Saturday, May 04, 2013

It's Not Just Running Out of Other People's Money; It's the Debauching of Society

I found this NYTimes article about Denmark interesting. Having lived in Scandinavia and having relatives living in and near Denmark, I pay some attention to news from that part of the world, even to the point of regularly perusing the largest Norwegian newspaper. (I read and speak Norwegian.)

Danes, it seems, are starting to realize that their cherished social welfare system is resulting in the debauchery of the nation's citizens. Less than a year and a half ago, a member of parliament that wanted to moderately rein in social spending was challenged to visit a single mother to find out how hard life was for her.
"It turned out, however, that life on welfare was not so hard. The 36-year-old single mother, given the pseudonym “Carina” in the news media, had more money to spend than many of the country’s full-time workers. All told, she was getting about $2,700 a month, and she had been on welfare since she was 16."
Then the story about "Lazy Robert" hit the news. The able bodied man admitted to spending the last dozen years on welfare instead "of taking a demeaning job, like working at a fast-food restaurant." He is quoted as saying, "Luckily, I am born and live in Denmark, where the government is willing to support my life."

It never seems to dawn on these idlers that the money they get from "the government" comes their neighbors that work for a living. They only get this money because they don't have to directly steal from their neighbors. The political apparatus gets producers to support the likes of Carina and Lazy Robert via taxation under threat of imprisonment.

For the idlers the system works like magic.
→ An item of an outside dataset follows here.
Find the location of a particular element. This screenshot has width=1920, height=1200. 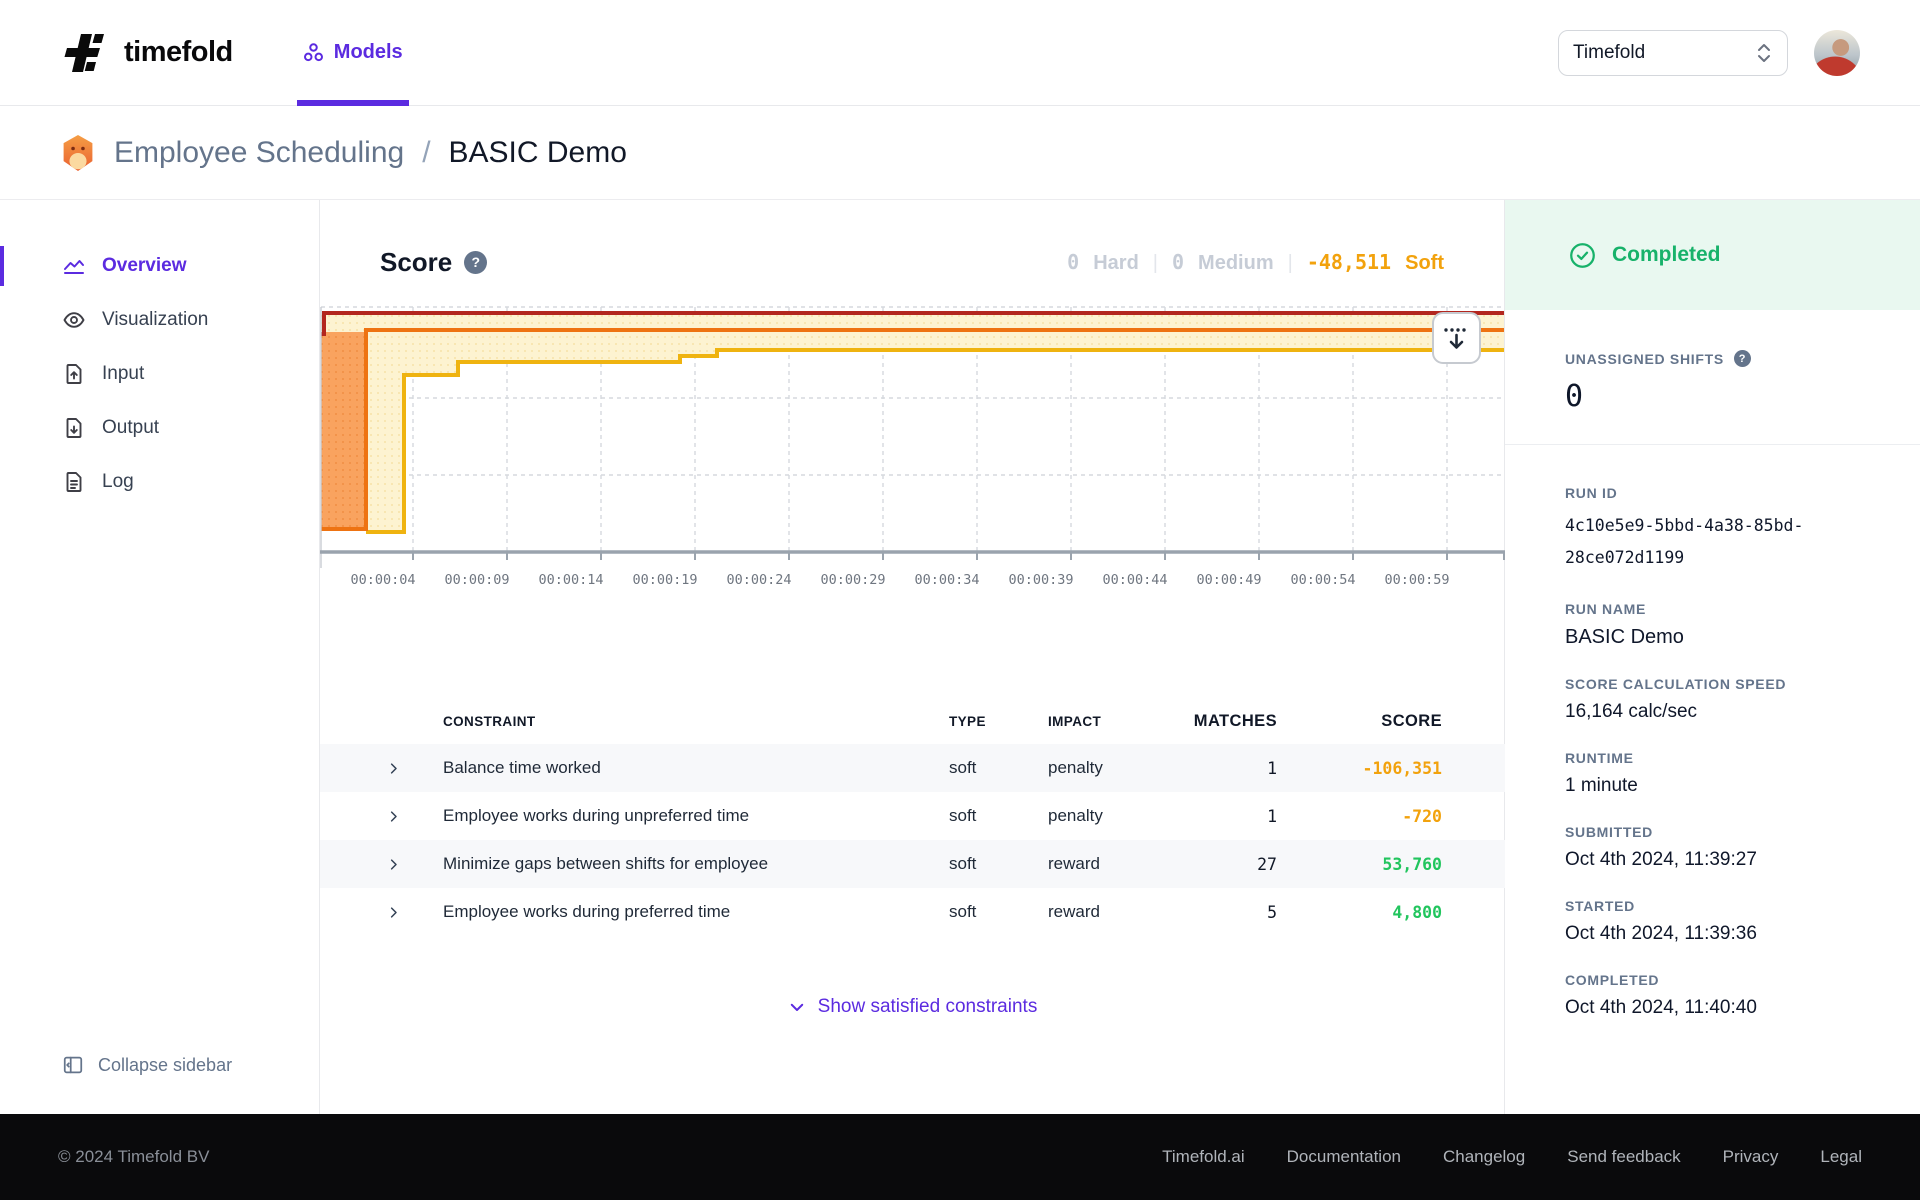

constraint-matches: 5 is located at coordinates (1272, 912).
Insert the all powerful state between the workers and the idlers, and the stigma of being a thieving scoundrel magically disappears.

Economist David Friedman explains how this works in this post:
"Start with a society in which individuals are mostly reliant on themselves—if you don't find some way to earn an income you are likely to go hungry, or at least have to rely on charity and lead a much harder life than if you had a job. In that society, someone on charity will be seen as a failure, by himself and others, which is a strong reason to avoid being in that situation.
"Add a reasonably generous welfare state. For a while, perhaps a generation or so, the old attitudes persist. As time passes, it becomes clearer and clearer that going on welfare is not evidence of failure, hence not something to be ashamed of. It may not pay as well as a  job, but it leaves you a lot more leisure and a lot more control over your own life; if you want to go off to Prague or Barcelona for a week or two you are free to  do so, provided you don't mind doing it on the cheap.  As more and more people see welfare as a reasonable choice, attitudes change. Once the old attitudes are entirely gone, you have a society where anyone who prefers a life of leisure with a moderately restricted income takes it, leaving fewer and fewer people to pay the taxes to support that life."
Working Danes have been stunned to discover just how many of their fellow citizens are opting to live on the public dole indefinitely. The NYT article notes that in a dramatic shift from a couple of decades ago, "only 3 of Denmark’s 98 municipalities will have a majority of residents working in 2013."

Danes are also realizing that their ability to afford their system of public benefits is eroding. With steadily fewer people working, the employed working fewer hours, and the population aging, the balance of producers to beneficiaries is swiftly tilting to the point of being unsustainable. Danes are realizing that under socialism you eventually really do run out of other people's money (see Margaret Thatcher quote).

The Danes aren't scrapping their social welfare system, but since the Carina episode came to light they have been trimming programs and developing policies designed to move more people from welfare to work. One legislator says that the social welfare system "has done a lot of good, but we have been unwilling to talk about the negative side. For a very long time it has been taboo to talk about the Carinas."

What is funny is that in the U.S. we are going exactly the opposite direction, expanding our unsustainable social network even as the Danes and others scale back. Or, it would be funny if the eventual results didn't promise so many problems.

We Americans have come to worship the democratic system rather than the liberty that it is supposed to support. We often fall under a spell where we romantically think that people tend to vote according to their highest ideals rather than operating under the same self-interested motivations that pervade most of their other decisions.

In reality, we shouldn't be surprised when people that are beneficiaries of government largess vote according to their own interests, especially when the donors are a mass of faceless others or when the beneficiaries themselves have been forced to pay into the system. You see, we owe it to them. They are entitled to these benefits, regardless of the imbalance of payments to receipts.

A quick look at all of the democratic systems around the globe that are tyrannical should disabuse us of the notion that democracy brings liberty. Rather, democracy can be one symptom of systems that have higher liberty. But since it can obviously also coexist with tyranny, we should not assume that democracy leads to liberty.

As more people become government beneficiaries, more people vote to create and expand government benefits. When the number of beneficiaries voting themselves benefits from others exceeds the number of those whose interests run counter, the system is on its way to collapse. The fact that this is accomplished democratically and without warfare does not mean that it is not tyrannical.

Danes have seen the writing on the wall and are now working to stave off the impending collapse of the social welfare system. The U.S., not so much.